Assigned task: In your output, repeat each entry exactly and include no pictures.

[Start of Attachment]

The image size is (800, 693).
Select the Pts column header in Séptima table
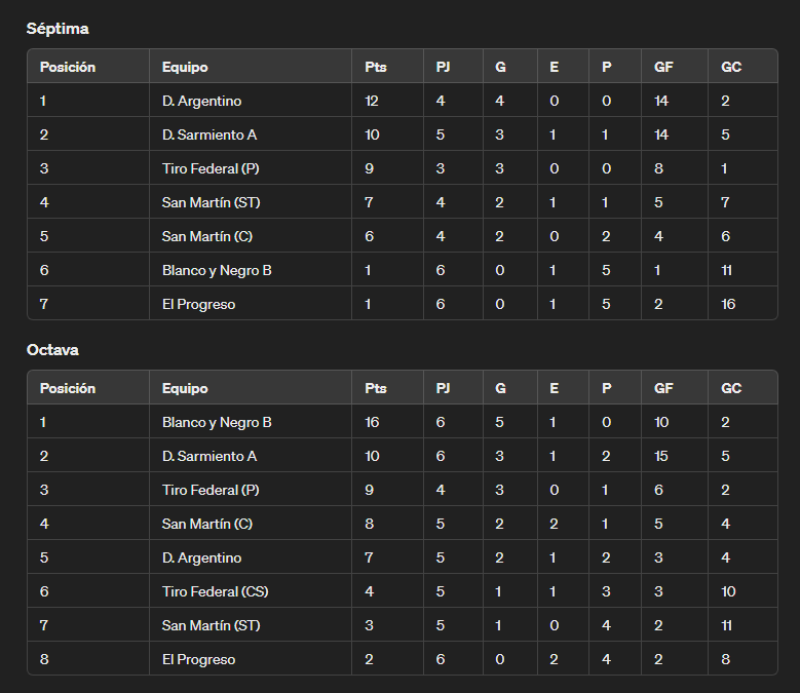coord(376,67)
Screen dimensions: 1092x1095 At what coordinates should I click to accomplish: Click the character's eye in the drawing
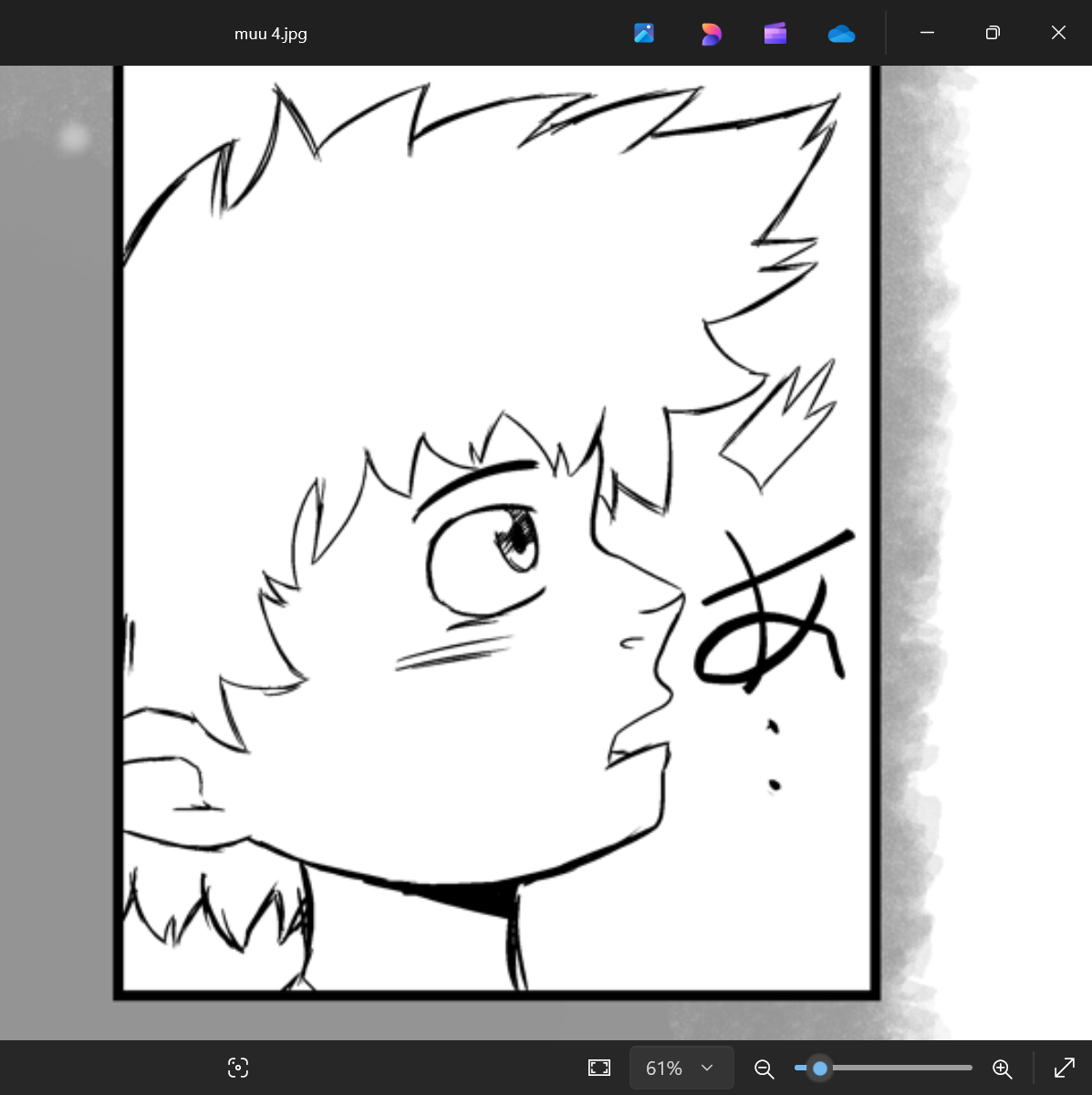tap(516, 540)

[End of Attachment]

Task result:
The image size is (800, 693).
Select the Pts column header in Séptima table
coord(376,67)
Screen dimensions: 1092x1095 At what coordinates should I click to accomplish: Click the character's eye in the drawing
tap(516, 540)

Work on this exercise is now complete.